To incorporate the 350 grams and 6 cm into the problem, we can use the conservation of angular momentum principle. This principle states that the total angular momentum of a system remains constant, unless acted upon by an external torque. Since there are no external torques acting on the disc, the total angular momentum before and after the mass falls will be the same.

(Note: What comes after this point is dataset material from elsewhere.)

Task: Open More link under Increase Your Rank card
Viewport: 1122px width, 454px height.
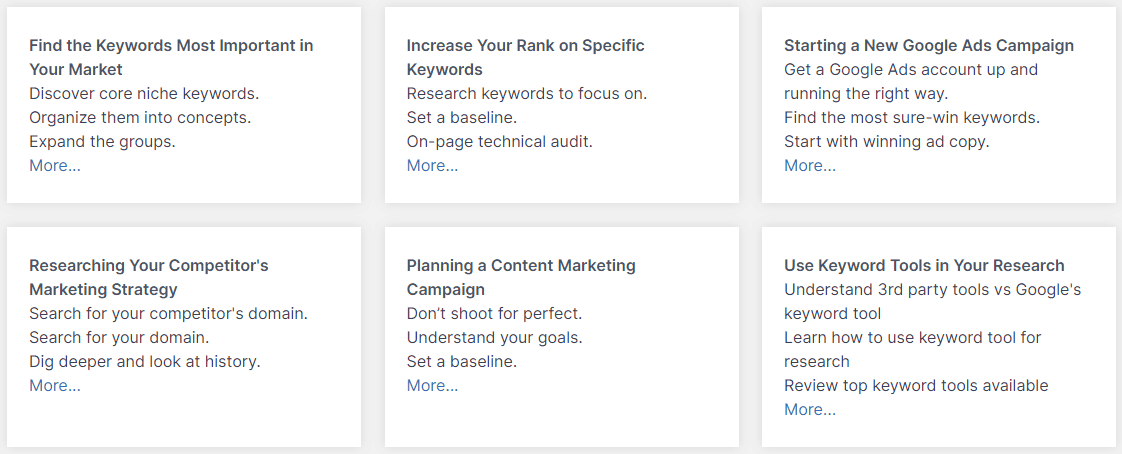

Before the mass falls, the angular momentum of the disc is given by L=1/2(Iω), where I is the moment of inertia and ω is the angular velocity. Using the given values, we can calculate the initial angular momentum as L=1/2(0.7*0.15^2)*(45/60*2π)= 0.0376 kgm^2/s.
After the mass falls, the angular momentum of the disc and the mass combined can be calculated as L=1/2(Iω)+(mvr), where m is the mass of the falling object, v is its linear velocity, and r is the distance from the center of the disc. We can assume that the disc and the mass are rotating at the same angular velocity, ω, after the mass falls. We can also assume that the linear velocity of the mass, v, is equal to the linear velocity of the disc at the point of contact, since there are no external forces acting on the system.
Substituting the values given in the problem, we get L=1/2(0.7*0.15^2)*(45/60*2π)+ (0.35*0.06*45/60)= 0.0381 kgm^2/s.
Finally, we can equate the initial and final angular momenta and solve for ω, which will give us the angular velocity of the disc after the mass falls:
0.0376= 0.0381
ω= 0.0381/0.0376= 1.01 rad/s.
Therefore, the speed of the disc after the mass falls is 1.01 rad/s or 9.64 rpm, assuming the disc was initially rotating at 45 rpm.